Transparency International (TI) views the Antibribery Convention of the Organisation for Economic Co-operation and Development (OECD) as a decisive step in the fight against corruption from the perspective of those who offer bribes. Despite the fact that many countries have already passed laws criminalising foreign bribery, there are still concerns about whether these countries are taking the necessary steps to implement the Convention.

The Report Card, first published in 2005, monitors the implementation of the Convention from the perspective of civil society. It is based on information collected from the National Chapters signatory countries to the Convention, including Argentina, Chile, Brazil, Canada, the United States and Mexico.

The Chapters selected lawyers and other professionals as experts to respond to a questionnaire aimed at collecting information on cases and investigations of foreign bribery. The exercise analysed whether the countries had taken any steps to promote compliance with the Convention and investigated the current situation and the prospects for future enforcement of laws against foreign bribery.

Report Card: IACAC and UNCAC

Public Contracting

All Latin American countries have adopted the Interamerican Convention against Corruption and some of them have signed the United Nations Convention against Corruption. Based on the benchmark provided by the public contracting and public procurement provisions contained in these conventions, Transparency International for Latin America and the Caribbean and TI’s Public Contracting Global Programme carried out a study that provides an overview of the status of public contracting in Latin America. This study seeks to answer the following questions:

  • To what extent have Latin American countries complied with their objectives regarding public contracting?
  • How transparent are public contracting systems in Latin America?
  • What corruption risks do these countries face?
  • What measures need to be implemented in order to prevent those risks?

The answers to these questions may serve as a useful guidance to identify the measures that should be implemented to prevent those risks.

Public Integrity in Latin America: Does the Latin American legal framework contribute to the integrity of public officers?
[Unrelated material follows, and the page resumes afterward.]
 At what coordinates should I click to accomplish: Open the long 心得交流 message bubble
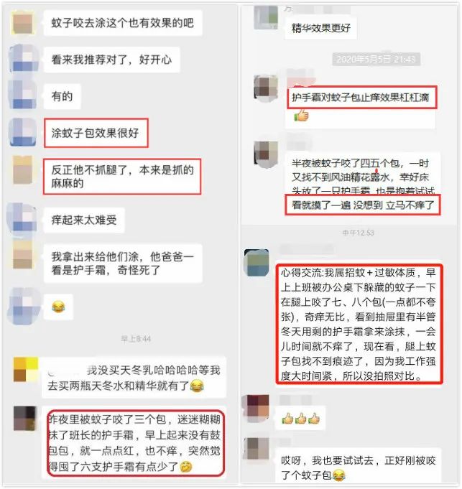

In practice, are those laws effectively applied?

Promoting public integrity is a common objective shared by countries and the international community as a whole. It is also fundamental for the correct management of public affairs and resources as well as for corruption prevention.

The Interamerican Convention against Corruption and the United Nations Convention against Corruption provide that each country must make a commitment to set rules that public officers must observe in order to prevent conflicts of interest; devise systems to identify violations —such as net worth statements and mechanisms to file complaints; create agencies which coordinate policies to fight corruption; mechanisms to ensure transparency in public officers’ actions and systems for internal and external control, among other duties.

On the basis of those conventions a study was conducted in 9 countries that sought to assess the regulations to prevent conflicts of interest, the systems for submission of net worth statements by public officers and the mechanisms to file complaints and protect complainants. This was done by analyzing the existing regulations on these matters, the perceived level of implementation and the availability of supporting statistics.